Qu’est-ce qui me motivait à me définir comme pro-vie ? Le désir de sauver des fœtus ! Avec toute ma candeur, je songeais qu’il valait mieux poursuivre une grossesse non désirée afin de secourir des couples pour qui la reproduction paraissait un rêve impossible. Un jour, je me suis toutefois posé la question suivante : me retrouver avec un pain au four, confrontée à la perspective de cet événement malheureux à mes yeux alors qu’il devrait être supposément heureux, aurais-je le courage de mener ma grossesse à terme dans le seul but de donner l’enfant en adoption ? Non. Même si l’interruption volontaire de grossesse demeure à mon sens un acte empreint de tristesse, je crois maintenant qu’il vaut parfois mieux interrompre une grossesse pour le bien-être des personnes concernées.

Telle une paire de chaussures neuves, je trouvais toutefois mon changement de position un peu inconfortable. Mes nouvelles pompes enfin cassées, je me suis finalement sentie capable de militer pour le droit à l’avortement. J’ai d’ailleurs participé à quelques manifs, dont l’une est demeurée tatouée dans ma mémoire. Des dizaines de personnes vêtues de noir, inertes sur le bitume au cœur d’une place publique de la métropole et dans nos mains… un cintre ! Les conditions inacceptables et dangereuses dans lesquelles certaines femmes ont avorté, avortent et avorteront encore dans le futur, voilà ce qui a blindé mes convictions quant à l’IVG. Par contre, m’habite toujours un élan de tendresse envers ces femmes qu’on appelait entre autres les « faiseuses d’anges » et qui ont tenté, depuis l’Antiquité, d’en aider d’autres avec les moyens du bord. Eau de javel dans l’utérus ou instrument pointu, peut-être mal stérilisé, enfoncé dans le liquide amniotique, rien de moins. En mai dernier, La Presse nous informait de ce cas d’avortement clandestin pratiqué au Québec par un préposé aux bénéficiaires. L’objet employé… des brochettes à barbecue ! En plus de la crainte d’être pointées du doigt comme des sorcières ou conduites devant les tribunaux, la culpabilité ressentie par ces femmes devant les séquelles mentales et gynécologiques permanentes infligées à une autre femme (sans parler de sa mort), devait être insoutenable.

Expérience de Véronique Pronovost
au sein d’organismes antiavortement états-uniens

Si j’ai déjà été impliquée dans des activités pro-choix, je ne me souviens pas d’avoir trempé dans la mouvance pro-vie.

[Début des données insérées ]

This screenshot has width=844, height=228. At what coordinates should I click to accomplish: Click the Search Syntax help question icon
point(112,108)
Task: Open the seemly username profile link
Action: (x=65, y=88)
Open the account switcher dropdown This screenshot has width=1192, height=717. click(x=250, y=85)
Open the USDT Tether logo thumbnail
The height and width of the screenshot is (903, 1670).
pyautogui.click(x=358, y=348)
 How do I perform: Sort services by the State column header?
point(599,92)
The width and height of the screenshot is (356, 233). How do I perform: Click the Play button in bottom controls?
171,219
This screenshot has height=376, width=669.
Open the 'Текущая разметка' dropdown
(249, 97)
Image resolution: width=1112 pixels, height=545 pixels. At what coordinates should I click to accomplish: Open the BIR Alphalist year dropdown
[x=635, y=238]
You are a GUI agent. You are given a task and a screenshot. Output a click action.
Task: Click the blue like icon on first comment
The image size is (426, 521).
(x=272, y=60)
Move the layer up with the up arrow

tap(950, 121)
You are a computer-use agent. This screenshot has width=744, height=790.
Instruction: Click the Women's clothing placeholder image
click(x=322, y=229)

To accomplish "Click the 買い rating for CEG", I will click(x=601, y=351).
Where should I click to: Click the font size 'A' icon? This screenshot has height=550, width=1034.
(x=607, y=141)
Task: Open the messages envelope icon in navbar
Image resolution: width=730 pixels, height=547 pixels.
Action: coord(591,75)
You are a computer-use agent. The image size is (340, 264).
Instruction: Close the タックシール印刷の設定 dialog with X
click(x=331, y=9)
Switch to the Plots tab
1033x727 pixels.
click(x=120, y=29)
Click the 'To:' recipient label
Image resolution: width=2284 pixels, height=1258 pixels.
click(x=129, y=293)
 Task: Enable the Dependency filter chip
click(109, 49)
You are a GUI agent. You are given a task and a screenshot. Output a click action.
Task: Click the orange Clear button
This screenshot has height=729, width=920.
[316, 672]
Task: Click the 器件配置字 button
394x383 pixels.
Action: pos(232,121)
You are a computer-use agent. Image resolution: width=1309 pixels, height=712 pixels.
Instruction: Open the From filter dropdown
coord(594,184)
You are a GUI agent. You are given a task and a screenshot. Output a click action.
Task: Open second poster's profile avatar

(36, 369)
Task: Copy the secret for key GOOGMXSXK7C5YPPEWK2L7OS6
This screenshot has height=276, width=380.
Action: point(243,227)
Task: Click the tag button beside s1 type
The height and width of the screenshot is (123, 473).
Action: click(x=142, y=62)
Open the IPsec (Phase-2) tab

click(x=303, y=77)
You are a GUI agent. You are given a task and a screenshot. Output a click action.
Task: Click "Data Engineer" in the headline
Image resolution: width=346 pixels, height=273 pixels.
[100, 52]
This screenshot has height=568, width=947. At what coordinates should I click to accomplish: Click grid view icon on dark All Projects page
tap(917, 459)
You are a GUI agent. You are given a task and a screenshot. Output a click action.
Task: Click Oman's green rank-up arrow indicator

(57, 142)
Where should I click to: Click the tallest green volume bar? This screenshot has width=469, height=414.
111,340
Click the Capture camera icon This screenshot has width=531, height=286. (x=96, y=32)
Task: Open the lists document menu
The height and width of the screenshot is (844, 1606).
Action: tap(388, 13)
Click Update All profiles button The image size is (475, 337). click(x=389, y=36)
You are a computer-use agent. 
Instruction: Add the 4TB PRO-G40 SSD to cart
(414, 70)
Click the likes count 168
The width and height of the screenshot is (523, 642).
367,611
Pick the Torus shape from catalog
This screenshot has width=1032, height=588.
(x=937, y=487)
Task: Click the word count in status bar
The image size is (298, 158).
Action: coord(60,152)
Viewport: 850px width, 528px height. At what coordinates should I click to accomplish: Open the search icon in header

Il faut dire que les adeptes de l’anti-choix font plutôt preuve de discrétion sur le sol fleurdelisé. N’empêche que connaître le mode de fonctionnement de ces regroupements a souvent piqué ma curiosité. Le 6 juin 2024, j’ai eu quelques éclaircissements en assistant à la présentation de Véronique Pronovost, doctorante en sociologie et études féministes. Cette pseudo-Mata Hari a réussi à infiltrer des organismes pro-vie chez nos voisins du Sud, plus précisément en Floride. En humble Madame Tout-le-Monde moyennement informée sur le sujet, j’ai appris certaines choses. Par exemple, un flou artistique entretenu volontairement entoure souvent ces groupes. Avance-t-on vers les femmes concernées avec de gros sabots en leur interdisant d’avorter ? On les aborde plutôt sur la pointe des pieds, en évoquant parfois de l’aide à la grossesse… Et devant celles qui ont eu recours à la pilule abortive ou ont écarté leurs jambes sur une table d’opération afin d’obtenir le même résultat, l’esprit chrétien ne semble pas toujours au rendez-vous. Selon Mme Pronovost, on irait même jusqu’à culpabiliser les femmes qui ont déjà avorté en leur demandant d’écrire une lettre de pardon à leur fœtus…

Au cours de ce webinaire, on nous a aussi sensibilisées au fait que, parmi les femmes qui se tournent vers ces organismes à tendance conservatrice afin d’obtenir du secours, les immigrantes s’avéraient parmi les plus vulnérables. Seules et démunies sur une terre étrangère peut-être hostile, des SOS qui scintillent dans leurs prunelles, elles s’accrochent alors à la première bouée de sauvetage qui s’offre à elles.

La mention d’un flirt entre le militantisme pro-vie et celui pro-armes, voilà cependant l’information qui m’a scié la banane. Ce mouvement reproche aux femmes qui choisissent d’avorter de tuer des êtres humains, tout en défendant sans scrupules des machins qui n’ont qu’un rôle… tuer !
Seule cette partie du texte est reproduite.